Canon lens prices were one of the reasons I didn't contemplate the EOS R system. £2800 for the 85mm and £2200 for the 50mm, absolute joke imo. OK Nikon's might only be f.18 vs f1.2 of Canon, but £320 and £660 are much more palatable prices. Also, Canon's 28-70mm f2 is £2800 vs Nikon's 24-70mm f2.8 at £1800. I'd rather sacrifice a stop of light and have an extra grand in my pocket, as well as the extra 4mm at the wide end. The native Canon EOS R system is for the seriously wealthy
No camera is perfect tbh and Sony have moved the market forward in fairness. However, I do agree with your point in that I hope they don't now rest on their laurels.
What I don't understand with these camera manufacturers is their decision making, who's in charge as it completely baffles me? I mean Nikon had the chance to build a camera from scratch yet they bring a fleet out that is inherently flawed in that it has one camera slot and no way to use a functional battery grip. I mean what the fudge, who signed that off as a good idea?

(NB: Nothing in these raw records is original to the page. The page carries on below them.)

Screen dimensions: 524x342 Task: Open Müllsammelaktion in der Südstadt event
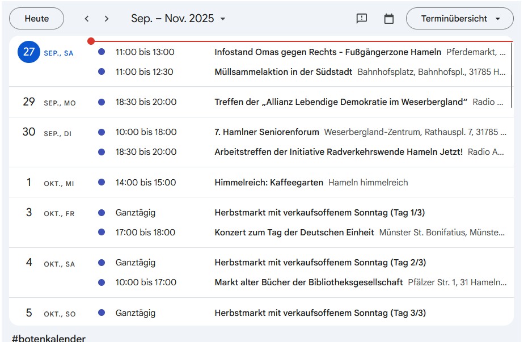tap(283, 72)
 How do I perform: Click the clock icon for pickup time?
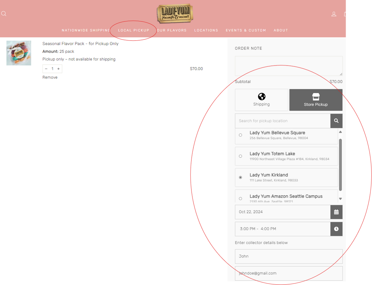[x=336, y=229]
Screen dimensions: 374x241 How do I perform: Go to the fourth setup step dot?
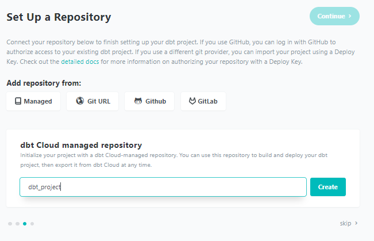[x=32, y=223]
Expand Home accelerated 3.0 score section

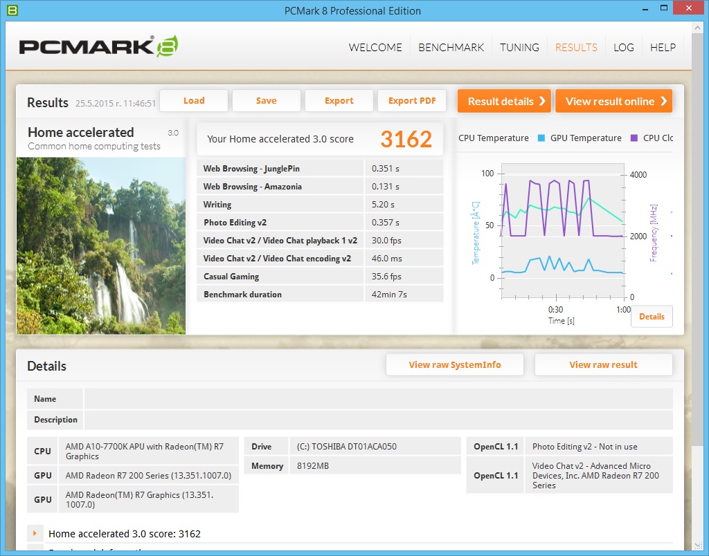pyautogui.click(x=35, y=533)
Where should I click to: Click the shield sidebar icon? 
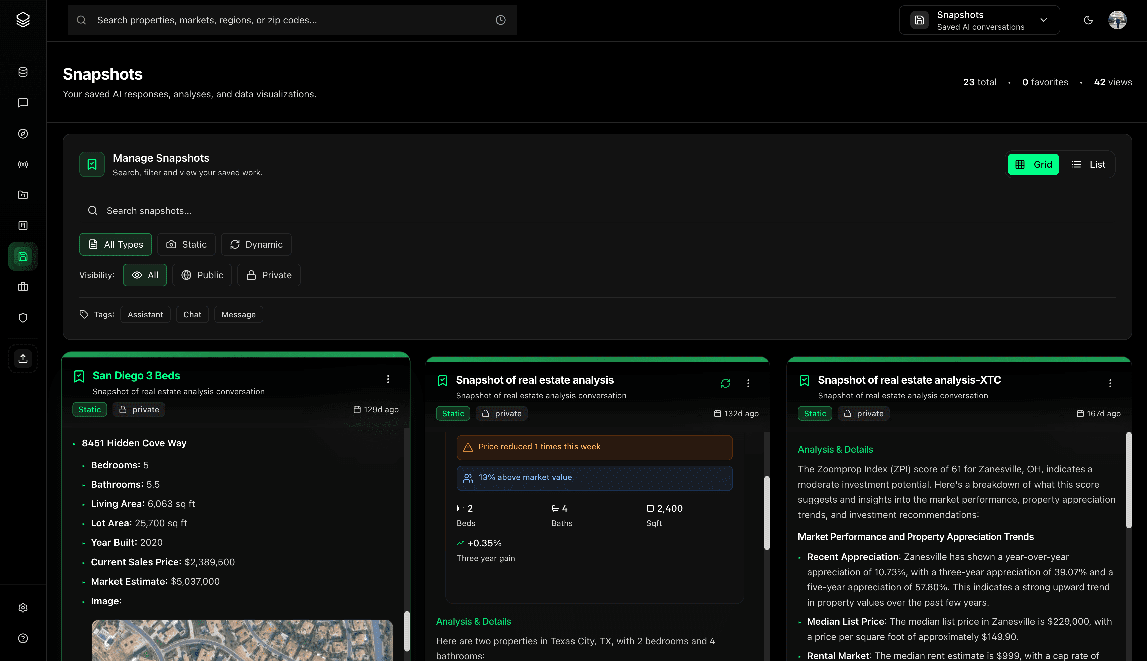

And whilst I praise Son'y advancement who signs off some of their decision making. What are we on now 4th gen and still no touchscreen? No focus stacking, stopped down focussing, and still no lossless compression? Now I'm no developer but surely these are pretty easy things to add in this day and age, so someone high up is clearly saying not to put them in. Why?
As a consumer it's very frustrating as there seems no logical explanation. Yes I know that they need new features for the next gen cameras, but these are basics imo, things you should expect when shelling out £1500-3000 on a camera.